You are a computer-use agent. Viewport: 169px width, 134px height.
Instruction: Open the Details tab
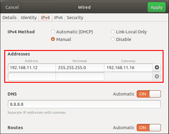[9, 18]
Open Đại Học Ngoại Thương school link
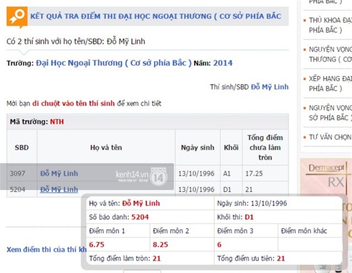This screenshot has width=352, height=273. [x=114, y=63]
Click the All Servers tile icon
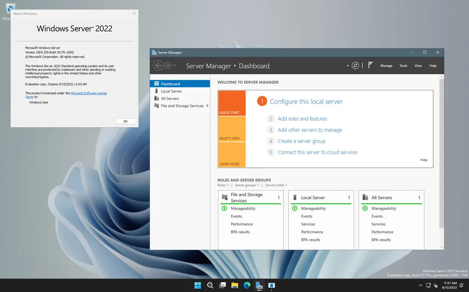Viewport: 469px width, 292px height. [365, 197]
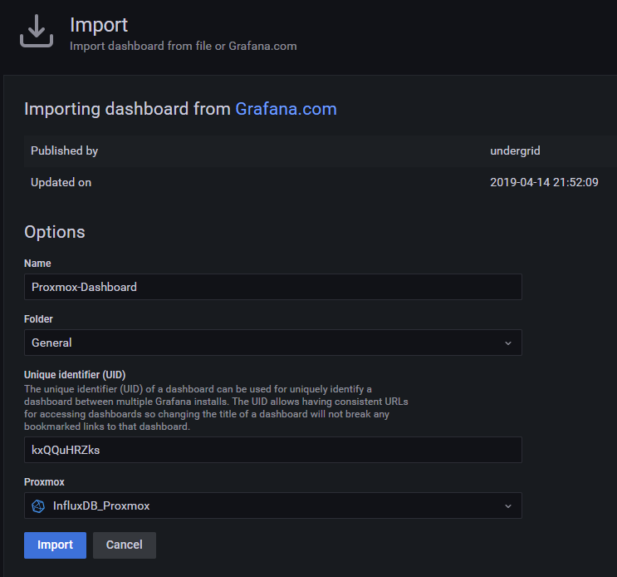Click the Import page title
Image resolution: width=617 pixels, height=577 pixels.
pyautogui.click(x=99, y=25)
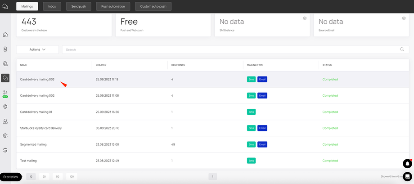Open the Push automation tab
414x184 pixels.
click(113, 6)
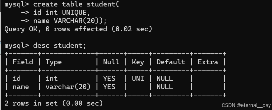This screenshot has width=272, height=110.
Task: Click the 'int' type cell
Action: point(51,78)
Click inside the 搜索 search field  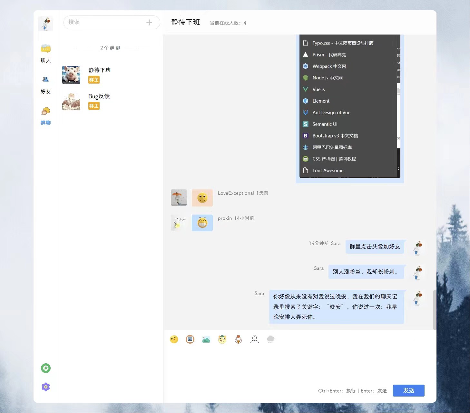click(x=103, y=23)
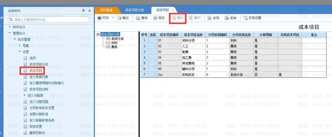
Task: Click the 打印 printer icon in toolbar
Action: click(99, 18)
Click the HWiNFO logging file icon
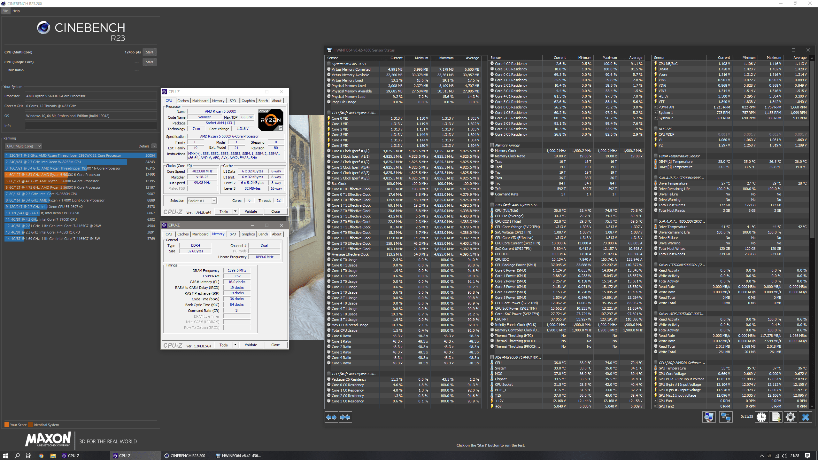 coord(776,417)
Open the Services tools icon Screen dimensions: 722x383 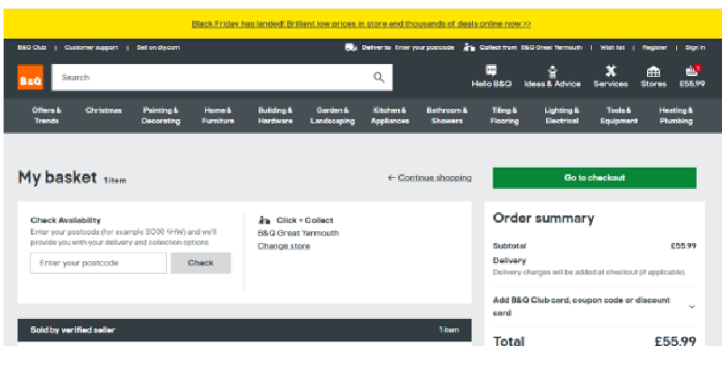(610, 70)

» **TO DO**
Recast the data from its start through the line containing "This screenshot has width=352, height=273." as a two-column CSV with the headers command and answer: one row per command and its answer, each value in one quoted field, with line breaks replaced by spaces. Leave the pictures out.

» **RESPONSE TO THE EXERCISE**
command,answer
"You are a computer-use agent. Viewport: 169px width, 134px height. Instruction: Open the Details tab","[9, 18]"
"Open Đại Học Ngoại Thương school link","This screenshot has width=352, height=273. [x=114, y=63]"